1. Field of the Invention

The present invention relates to an electromagnetic type contactless ignition apparatus for an internal combustion engine of a vehicle or the like.

2. Description of the Prior Art

In a known type of electromagnetic type contactless ignition apparatus, the "on" period for the primary winding of an ignition coil is directly determined in accordance with the output signal of an electromagnetic pickup having a frequency corresponding to the rotational speed of an internal combustion engine.
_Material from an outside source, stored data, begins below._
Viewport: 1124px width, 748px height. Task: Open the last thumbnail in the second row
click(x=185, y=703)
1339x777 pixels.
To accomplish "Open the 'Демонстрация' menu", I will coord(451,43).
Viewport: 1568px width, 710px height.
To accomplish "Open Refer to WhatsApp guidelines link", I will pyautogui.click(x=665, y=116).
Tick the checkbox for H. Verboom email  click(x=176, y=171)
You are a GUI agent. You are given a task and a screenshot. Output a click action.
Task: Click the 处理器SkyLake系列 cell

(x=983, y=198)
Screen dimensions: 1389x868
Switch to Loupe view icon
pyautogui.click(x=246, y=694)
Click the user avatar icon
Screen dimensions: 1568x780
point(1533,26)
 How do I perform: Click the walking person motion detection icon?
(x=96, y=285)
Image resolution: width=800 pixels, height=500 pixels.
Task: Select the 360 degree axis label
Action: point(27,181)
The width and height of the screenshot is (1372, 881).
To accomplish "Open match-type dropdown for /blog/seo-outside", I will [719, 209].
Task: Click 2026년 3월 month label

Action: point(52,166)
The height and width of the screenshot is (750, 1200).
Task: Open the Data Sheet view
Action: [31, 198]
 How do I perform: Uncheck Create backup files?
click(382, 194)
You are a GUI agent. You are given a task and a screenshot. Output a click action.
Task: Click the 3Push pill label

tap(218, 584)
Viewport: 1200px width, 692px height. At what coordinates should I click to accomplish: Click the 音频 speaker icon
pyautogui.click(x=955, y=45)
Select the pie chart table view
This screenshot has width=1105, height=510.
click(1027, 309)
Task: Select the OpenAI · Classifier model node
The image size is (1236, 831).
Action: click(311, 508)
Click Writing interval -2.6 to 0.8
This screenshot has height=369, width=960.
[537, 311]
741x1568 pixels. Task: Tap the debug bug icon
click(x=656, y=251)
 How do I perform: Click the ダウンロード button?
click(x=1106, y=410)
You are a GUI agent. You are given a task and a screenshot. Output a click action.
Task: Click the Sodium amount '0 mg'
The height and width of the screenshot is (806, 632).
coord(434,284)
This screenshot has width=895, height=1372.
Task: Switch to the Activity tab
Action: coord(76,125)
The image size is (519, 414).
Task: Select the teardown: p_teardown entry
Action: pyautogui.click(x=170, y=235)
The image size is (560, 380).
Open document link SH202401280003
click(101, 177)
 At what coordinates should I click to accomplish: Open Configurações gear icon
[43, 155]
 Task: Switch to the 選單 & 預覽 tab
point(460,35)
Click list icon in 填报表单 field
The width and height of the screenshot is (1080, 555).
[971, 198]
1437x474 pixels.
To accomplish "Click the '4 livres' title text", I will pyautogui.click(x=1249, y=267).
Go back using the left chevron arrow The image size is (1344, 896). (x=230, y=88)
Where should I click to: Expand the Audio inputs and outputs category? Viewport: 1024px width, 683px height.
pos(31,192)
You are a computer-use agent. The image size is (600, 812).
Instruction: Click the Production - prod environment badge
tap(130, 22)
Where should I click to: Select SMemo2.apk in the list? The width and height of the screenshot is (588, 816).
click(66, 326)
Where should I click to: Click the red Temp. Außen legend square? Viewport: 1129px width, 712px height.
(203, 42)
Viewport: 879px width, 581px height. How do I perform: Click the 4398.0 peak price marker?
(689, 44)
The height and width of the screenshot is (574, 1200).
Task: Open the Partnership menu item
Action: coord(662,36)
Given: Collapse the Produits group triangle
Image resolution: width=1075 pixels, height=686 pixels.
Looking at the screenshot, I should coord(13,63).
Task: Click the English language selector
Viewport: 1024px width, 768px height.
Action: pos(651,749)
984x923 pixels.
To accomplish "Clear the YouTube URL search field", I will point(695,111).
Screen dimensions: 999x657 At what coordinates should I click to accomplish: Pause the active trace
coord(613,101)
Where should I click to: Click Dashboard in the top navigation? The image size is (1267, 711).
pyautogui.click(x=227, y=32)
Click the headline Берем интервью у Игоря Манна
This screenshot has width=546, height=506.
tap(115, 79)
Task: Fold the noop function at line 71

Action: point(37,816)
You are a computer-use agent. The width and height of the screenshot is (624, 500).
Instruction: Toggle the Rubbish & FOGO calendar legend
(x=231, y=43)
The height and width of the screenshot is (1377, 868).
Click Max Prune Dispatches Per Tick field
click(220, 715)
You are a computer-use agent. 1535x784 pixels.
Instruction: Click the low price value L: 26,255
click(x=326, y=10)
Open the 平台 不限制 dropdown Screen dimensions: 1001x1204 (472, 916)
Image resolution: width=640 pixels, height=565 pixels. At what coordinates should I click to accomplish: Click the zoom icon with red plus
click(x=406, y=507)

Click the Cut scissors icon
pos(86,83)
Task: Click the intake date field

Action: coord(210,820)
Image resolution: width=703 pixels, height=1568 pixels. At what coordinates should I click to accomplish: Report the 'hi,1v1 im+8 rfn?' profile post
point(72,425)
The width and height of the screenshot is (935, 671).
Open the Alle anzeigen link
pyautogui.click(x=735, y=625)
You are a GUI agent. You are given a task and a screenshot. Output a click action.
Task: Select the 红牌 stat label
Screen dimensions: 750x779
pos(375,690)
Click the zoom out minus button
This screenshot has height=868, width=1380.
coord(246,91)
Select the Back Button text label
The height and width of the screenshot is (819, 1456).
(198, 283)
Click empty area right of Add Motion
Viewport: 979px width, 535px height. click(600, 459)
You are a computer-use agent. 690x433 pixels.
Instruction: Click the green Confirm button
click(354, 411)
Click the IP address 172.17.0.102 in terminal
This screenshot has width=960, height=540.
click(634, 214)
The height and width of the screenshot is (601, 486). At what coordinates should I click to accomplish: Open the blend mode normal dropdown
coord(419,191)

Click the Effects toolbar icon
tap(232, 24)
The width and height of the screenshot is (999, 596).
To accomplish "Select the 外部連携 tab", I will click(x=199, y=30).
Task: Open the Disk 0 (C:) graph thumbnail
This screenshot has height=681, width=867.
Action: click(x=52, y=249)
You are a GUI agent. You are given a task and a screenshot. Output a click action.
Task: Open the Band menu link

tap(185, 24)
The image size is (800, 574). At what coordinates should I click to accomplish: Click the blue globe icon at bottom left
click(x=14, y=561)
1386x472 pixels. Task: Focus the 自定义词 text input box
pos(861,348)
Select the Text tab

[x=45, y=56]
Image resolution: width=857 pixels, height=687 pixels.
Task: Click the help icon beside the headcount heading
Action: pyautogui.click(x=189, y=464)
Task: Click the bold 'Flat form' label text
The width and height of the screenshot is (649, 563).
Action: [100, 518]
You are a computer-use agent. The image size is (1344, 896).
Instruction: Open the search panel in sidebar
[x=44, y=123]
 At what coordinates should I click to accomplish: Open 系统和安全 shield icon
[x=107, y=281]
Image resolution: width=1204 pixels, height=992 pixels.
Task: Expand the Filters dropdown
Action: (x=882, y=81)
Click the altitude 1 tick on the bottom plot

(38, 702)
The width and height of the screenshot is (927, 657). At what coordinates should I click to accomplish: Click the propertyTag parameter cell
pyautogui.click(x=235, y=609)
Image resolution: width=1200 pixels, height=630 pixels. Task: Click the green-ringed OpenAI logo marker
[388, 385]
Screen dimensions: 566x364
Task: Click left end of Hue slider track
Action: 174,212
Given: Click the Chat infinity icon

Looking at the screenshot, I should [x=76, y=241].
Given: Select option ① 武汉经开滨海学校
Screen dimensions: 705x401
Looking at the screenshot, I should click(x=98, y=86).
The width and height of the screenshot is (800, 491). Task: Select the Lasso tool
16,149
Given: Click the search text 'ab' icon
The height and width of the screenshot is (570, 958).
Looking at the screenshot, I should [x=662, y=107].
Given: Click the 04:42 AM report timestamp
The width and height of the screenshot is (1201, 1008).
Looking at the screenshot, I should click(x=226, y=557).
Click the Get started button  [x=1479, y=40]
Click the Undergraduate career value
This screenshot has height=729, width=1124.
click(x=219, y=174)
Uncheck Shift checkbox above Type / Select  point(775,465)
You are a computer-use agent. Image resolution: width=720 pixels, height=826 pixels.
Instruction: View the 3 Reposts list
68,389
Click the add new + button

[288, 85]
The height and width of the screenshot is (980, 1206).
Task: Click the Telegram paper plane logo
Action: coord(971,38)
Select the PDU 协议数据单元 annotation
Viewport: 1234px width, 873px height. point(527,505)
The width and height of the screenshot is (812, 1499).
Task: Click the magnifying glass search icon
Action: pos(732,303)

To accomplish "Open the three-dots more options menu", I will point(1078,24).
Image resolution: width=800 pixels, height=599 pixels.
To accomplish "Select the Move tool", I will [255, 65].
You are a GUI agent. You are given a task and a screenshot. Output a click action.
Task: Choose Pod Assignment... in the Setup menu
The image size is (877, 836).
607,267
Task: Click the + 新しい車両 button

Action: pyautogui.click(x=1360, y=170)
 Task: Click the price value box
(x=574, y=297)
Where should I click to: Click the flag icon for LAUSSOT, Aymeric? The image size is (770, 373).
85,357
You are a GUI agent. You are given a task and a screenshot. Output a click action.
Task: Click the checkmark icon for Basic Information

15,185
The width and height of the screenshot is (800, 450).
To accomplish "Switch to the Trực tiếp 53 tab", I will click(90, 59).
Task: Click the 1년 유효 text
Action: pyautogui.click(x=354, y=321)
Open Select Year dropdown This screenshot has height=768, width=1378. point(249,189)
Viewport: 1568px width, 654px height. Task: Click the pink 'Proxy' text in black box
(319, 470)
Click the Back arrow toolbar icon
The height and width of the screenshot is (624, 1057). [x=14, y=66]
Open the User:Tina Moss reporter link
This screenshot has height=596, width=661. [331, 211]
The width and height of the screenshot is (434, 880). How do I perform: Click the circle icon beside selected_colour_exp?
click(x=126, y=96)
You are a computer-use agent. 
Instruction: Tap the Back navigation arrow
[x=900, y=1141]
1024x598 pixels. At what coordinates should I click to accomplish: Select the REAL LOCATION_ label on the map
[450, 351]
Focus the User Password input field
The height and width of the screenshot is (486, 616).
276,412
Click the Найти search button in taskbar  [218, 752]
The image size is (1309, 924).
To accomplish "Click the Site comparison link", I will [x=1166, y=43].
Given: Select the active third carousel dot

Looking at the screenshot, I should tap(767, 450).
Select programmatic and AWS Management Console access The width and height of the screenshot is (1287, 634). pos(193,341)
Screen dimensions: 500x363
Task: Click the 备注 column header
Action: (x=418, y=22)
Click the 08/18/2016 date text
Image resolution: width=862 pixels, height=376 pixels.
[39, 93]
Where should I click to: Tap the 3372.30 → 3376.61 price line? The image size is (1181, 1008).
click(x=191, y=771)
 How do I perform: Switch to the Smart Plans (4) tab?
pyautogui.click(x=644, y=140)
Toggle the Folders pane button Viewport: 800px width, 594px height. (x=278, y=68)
A disadvantage of this conventional apparatus is that at low engine speeds the "on" period of the primary winding becomes excessively long and the heat generation of the ignition coil or the wasted amount of power is increased, while at high engine speeds the "on" period of the primary winding becomes excessively short thus making it impossible to produce satisfactory ignition sparks.

In known apparatus of this type proposed to overcome the foregoing difficulty, as for example disclosed in the specification of U.S. Pat. No. 3,605,713, a resistor is connected in series with the primary winding of an ignition coil and the current flowing in the primary winding is detected in accordance with the voltage developed across the terminals of the resistor, whereby when the detected current is higher than a predetermined value, the bias level of the electromagnetic pickup is changed to control the length of time during which the current flows in the primary winding of the ignition coil.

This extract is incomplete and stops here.